Africa loved Obama, and had high hopes in his ascent, seeing him as something of an adopted son, if not quite a native one. Yet Obama has never really taken an interest in Africa’s priorities.

While China has been spreading investment, trade, and influence far and wide across the continent, Obama has pulled America back on the world stage, Africa included.

His one major intervention was the war in Libya, where his failure to follow up with a serious rebuilding effort allowed the spread of terror across North Africa and the Sahel, including Boko Haram.

Obama has shown little love for the great causes of democracy and human rights, in Africa as elsewhere. Almost exactly a year ago, Obama hosted some of Africa’s worst dictators at the White House during his U.S.-Africa Summit.

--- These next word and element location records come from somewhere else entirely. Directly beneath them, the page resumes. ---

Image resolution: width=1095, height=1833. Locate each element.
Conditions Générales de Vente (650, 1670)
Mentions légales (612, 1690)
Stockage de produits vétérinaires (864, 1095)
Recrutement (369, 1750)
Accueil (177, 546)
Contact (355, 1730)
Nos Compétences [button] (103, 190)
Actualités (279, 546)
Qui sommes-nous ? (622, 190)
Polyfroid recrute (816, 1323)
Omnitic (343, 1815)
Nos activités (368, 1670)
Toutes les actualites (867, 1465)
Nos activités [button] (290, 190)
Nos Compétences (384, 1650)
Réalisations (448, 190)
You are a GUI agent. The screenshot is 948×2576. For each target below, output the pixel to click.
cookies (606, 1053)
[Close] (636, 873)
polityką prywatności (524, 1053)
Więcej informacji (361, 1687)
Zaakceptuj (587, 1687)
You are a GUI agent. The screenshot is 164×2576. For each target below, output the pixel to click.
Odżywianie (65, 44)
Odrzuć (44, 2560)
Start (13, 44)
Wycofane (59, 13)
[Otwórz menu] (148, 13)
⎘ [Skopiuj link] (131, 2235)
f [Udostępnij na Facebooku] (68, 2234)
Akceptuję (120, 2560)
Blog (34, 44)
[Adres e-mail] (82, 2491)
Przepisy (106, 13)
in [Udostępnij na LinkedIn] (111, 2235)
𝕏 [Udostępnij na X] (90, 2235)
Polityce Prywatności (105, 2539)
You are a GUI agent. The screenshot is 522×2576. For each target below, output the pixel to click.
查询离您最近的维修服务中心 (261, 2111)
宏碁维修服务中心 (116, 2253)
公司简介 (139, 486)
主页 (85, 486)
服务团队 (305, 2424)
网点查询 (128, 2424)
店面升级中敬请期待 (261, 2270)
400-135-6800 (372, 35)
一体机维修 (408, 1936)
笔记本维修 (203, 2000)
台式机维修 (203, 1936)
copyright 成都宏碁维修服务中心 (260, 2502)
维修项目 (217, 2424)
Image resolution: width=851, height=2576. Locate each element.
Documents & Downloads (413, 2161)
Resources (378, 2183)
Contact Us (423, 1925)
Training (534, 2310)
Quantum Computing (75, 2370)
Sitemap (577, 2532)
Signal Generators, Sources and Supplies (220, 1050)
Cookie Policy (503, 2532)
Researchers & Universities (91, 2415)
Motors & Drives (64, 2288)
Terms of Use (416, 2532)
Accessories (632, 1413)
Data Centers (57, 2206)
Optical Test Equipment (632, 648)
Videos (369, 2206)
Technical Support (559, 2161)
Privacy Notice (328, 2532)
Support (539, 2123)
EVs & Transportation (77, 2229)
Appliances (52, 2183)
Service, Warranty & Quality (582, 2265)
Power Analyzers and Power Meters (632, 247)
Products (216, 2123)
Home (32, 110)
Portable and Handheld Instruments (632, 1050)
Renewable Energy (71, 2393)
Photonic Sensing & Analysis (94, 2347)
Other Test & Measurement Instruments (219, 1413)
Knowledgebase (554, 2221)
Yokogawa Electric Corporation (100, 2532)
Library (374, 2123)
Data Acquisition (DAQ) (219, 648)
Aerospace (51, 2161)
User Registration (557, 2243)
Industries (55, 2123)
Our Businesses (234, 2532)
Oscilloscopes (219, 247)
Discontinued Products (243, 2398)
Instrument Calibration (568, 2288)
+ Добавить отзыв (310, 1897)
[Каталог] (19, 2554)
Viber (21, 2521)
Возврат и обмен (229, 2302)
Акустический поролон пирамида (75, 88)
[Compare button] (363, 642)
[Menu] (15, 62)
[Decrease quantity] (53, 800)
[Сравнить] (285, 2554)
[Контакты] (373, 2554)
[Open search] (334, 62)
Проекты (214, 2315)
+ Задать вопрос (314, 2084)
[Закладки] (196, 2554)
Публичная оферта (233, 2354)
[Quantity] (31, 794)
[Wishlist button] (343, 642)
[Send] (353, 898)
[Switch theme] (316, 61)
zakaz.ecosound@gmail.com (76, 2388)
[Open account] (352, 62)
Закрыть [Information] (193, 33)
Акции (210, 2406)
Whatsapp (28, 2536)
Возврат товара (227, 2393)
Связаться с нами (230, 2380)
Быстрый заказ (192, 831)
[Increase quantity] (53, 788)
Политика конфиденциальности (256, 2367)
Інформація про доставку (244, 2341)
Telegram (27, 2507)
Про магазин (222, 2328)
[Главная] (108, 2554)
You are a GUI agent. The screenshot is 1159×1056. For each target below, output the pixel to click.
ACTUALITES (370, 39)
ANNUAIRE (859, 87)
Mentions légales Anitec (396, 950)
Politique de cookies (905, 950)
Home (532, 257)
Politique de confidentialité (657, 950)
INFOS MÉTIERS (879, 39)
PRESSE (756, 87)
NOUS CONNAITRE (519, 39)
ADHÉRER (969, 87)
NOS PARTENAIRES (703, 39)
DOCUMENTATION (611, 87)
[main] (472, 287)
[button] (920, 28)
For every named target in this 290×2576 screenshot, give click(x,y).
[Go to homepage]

They posed proudly for pictures with Obama, no doubt projecting those images back home as proof that their regimes had America’s stamp of approval.

In Egypt, prior to the Arab Spring, Obama cut funds for promoting democracy; later, he embraced the Muslim Brotherhood rather than Egypt’s struggling liberal democrats.

The only cause that Obama has taken–somewhat–on the road in Africa is gay rights, which has triggered outrage in Kenya and elsewhere, as it conflicts sharply with Africa’s conservative social mores.

The U.S. media are focusing on Obama’s first trip “home” as president, which will no doubt produce some nostalgic and even touching moments. The story of the Obama family is tinged with both sadness and greatness.

Yet as far as Africa is concerned, Obama has “lost” it to the Chinese, missing a unique opportunity. The next president will do better–by default.